Fast forward to the 2nd quarter.

The Bears had the ball on their own 36-yard line facing 4th and 6 and trailing 3-0, still very much still in the game. Nagy called a fake punt that actually worked, getting the Bears the first down on a risky call that could have turned the tide of the game. But the Bears punted four plays later and once again ceded momentum to the home team.

The Titans ended up scoring before halftime when Ryan Tannehill connected with A.J. Brown on a 40-yard touchdown. That one play accounted for 25% of Tannehill’s total passing yards on Sunday and stood as a rare mistake for a Bears defensive unit that was playing well enough to win a low-scoring game.
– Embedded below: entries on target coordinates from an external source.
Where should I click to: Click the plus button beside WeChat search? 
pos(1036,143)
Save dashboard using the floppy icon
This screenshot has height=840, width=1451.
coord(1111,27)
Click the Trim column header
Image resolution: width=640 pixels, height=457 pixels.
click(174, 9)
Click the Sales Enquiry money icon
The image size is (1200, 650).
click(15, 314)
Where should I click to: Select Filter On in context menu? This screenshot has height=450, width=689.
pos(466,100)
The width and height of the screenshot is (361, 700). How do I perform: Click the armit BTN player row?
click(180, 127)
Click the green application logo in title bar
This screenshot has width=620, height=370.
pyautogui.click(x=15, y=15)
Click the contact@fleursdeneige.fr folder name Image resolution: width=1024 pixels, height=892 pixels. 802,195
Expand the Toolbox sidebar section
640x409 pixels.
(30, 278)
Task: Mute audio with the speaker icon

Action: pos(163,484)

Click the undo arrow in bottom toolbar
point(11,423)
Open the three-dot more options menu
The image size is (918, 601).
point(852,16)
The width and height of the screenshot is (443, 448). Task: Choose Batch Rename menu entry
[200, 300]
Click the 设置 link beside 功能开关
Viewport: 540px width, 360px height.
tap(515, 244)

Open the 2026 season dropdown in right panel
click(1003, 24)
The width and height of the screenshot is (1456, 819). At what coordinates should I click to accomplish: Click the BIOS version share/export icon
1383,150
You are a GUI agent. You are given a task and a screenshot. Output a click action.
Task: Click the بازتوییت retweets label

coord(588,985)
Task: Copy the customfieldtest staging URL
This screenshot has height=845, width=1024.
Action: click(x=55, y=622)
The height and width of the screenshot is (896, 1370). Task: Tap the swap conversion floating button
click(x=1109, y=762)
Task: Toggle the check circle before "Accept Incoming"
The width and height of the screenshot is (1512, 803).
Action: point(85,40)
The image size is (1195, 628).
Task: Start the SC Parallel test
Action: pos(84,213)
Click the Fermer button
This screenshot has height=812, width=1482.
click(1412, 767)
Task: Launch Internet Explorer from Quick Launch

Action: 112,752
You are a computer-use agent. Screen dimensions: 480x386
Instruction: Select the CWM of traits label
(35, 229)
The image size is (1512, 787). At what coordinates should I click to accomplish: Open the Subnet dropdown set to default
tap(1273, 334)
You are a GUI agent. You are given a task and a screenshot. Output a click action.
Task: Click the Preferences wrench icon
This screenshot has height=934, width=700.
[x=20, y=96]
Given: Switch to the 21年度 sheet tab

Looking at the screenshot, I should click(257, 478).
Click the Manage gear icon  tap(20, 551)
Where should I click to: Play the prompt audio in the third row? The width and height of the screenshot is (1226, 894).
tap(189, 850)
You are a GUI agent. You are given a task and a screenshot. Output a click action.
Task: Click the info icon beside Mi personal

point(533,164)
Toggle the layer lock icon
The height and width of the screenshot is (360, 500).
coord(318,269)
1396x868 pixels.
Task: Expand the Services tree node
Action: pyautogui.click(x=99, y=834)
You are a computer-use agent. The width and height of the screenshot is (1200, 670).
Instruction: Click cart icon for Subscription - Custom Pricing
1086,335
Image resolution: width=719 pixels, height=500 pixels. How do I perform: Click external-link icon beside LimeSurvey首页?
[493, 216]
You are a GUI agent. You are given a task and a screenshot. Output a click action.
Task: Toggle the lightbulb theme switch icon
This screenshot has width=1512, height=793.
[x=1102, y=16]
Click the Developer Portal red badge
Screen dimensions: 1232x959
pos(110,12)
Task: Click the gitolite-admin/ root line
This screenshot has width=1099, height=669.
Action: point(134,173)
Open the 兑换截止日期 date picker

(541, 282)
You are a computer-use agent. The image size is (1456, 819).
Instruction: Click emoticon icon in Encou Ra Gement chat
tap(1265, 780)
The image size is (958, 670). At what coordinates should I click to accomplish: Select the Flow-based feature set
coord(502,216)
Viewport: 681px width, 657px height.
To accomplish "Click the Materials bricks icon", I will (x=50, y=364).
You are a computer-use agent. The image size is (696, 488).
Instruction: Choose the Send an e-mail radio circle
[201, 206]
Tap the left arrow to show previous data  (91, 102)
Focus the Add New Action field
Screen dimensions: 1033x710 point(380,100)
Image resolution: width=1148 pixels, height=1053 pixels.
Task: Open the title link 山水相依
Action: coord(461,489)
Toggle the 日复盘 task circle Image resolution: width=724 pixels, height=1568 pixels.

Trailing 10-0 to open the half, the Bears were still very much in contention. Similar to their first drive of the game, they popped a big play on their very first possession of the second half as Nick Foles connected with Anthony Miller for 34 yards to move the ball into Titans territory.

Once again, the Bears sputtered and were faced with 4th and 1 on the Titans’ 31-yard line. Once again, Nagy decided to go for it. Almost as though their actions were scripted by defeatist fans, the Bears committed not one, but two false starts that pushed them back out of field goal range and forced them to punt.

This illustrates the frustration that many Bears fans have with Nagy and his play-calling. Sure, it makes sense for most teams to go for it on 4th down in short-yardage situations and plus territory. But when you have one of the lowest-scoring offenses in the league playing behind a makeshift offensive line, the calculus changes a little. You try to score points when you have the chance.

It’s almost like Nagy doesn’t understand the situation he’s in, as if ignoring reality will somehow make his bad calls work. Sadly, it doesn’t work that way and Bears fans are starting to see that losing ugly isn’t any better than losing pretty.